Enfin, la conférencière a soulevé une question intéressante à savoir si l’arbitrage en ligne des actions collectives devrait être une procédure permise. L’arbitrage d’actions collectives est un mécanisme de règlement des différends populaire aux États-Unis, notamment en droit du travail et en droit de la consommation, qui favoriserait un meilleur accès à la justice aux personnes potentiellement vulnérables. Si de tels arbitrages en ligne devaient effectivement être autorisés par les tribunaux, la Pre Schmitz était d’avis qu’il serait primordial de permettre aux parties de participer à ce processus par le simple usage d’un téléphone portable. Cette mesure améliorerait l’accès la justice, mais nécessiterait toutefois le développement de plateformes mobiles mieux adaptées, efficientes et sécuritaires.

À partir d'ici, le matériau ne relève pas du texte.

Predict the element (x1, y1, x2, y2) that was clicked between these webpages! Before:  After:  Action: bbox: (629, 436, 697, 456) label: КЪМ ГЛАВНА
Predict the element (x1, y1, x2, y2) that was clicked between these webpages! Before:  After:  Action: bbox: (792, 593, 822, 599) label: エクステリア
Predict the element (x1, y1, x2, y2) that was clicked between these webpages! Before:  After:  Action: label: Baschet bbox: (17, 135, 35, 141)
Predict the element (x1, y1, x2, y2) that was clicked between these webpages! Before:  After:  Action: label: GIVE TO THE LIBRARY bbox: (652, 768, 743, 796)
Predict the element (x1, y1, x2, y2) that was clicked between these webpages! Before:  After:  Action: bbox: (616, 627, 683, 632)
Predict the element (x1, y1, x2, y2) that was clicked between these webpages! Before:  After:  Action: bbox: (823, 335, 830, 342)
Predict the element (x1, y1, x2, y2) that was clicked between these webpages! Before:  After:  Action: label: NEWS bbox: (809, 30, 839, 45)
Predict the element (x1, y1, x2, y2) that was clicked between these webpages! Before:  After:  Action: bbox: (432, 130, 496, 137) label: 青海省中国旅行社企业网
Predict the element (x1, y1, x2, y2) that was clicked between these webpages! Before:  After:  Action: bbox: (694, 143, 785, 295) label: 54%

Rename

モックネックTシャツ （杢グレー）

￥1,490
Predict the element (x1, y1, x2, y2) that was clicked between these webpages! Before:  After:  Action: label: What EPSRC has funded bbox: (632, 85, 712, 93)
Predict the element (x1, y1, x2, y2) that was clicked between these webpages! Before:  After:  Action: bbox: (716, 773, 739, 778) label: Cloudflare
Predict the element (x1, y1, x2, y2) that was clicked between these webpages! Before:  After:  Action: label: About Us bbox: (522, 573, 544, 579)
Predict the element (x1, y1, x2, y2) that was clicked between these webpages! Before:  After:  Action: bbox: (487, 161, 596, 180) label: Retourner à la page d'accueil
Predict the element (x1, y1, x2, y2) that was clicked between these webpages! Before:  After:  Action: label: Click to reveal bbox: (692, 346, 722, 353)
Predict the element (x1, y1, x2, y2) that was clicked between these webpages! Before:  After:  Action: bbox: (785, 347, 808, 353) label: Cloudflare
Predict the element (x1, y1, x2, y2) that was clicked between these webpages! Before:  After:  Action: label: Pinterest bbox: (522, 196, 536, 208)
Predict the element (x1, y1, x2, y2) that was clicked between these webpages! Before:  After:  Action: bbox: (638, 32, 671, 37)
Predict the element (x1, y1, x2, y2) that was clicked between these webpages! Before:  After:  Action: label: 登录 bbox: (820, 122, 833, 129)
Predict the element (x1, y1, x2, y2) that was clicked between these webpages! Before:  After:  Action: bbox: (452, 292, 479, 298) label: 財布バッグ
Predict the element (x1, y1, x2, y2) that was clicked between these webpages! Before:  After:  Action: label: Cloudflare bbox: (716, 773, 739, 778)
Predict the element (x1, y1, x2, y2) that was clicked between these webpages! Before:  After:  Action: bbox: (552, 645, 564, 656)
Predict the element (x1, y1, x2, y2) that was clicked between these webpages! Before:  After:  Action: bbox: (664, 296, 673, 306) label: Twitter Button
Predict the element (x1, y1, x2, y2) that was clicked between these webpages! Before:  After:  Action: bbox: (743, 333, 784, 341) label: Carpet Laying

Somme toute, la popularité grandissante de l’arbitrage en ligne favorisée par les circonstances exceptionnelles entourant la crise sanitaire offre une opportunité unique de repenser les modes de prévention et de résolution des différends dont fait notamment partie l’arbitrage. Selon la Pre Schmitz, le contexte actuel devrait sensibiliser les arbitres à faire preuve de flexibilité et d’équité dans le cadre des audiences virtuelles et inviter les institutions arbitrales à modifier leurs protocoles d’audiences en ligne afin d’autoriser la présence d’un proche aidant visant à supporter les parties éprouvant des difficultés d’ordre technologique. Nous appuyons ces propositions, puisqu’à l’instar de la conférencière, nous sommes d’avis que l’arbitrage en ligne, pandémie mondiale ou non, est là pour rester.
[1] Federal Arbitration Act, Pub L No 68-401, 43 Stat 883 (1925), codifié dans 9 USC § 1 et suivants.
[2] Managed Care Advisory Group, LLC v. Cigna Healthcare, Inc., No. 17-13761 (11th Cir. 2019), p. 26.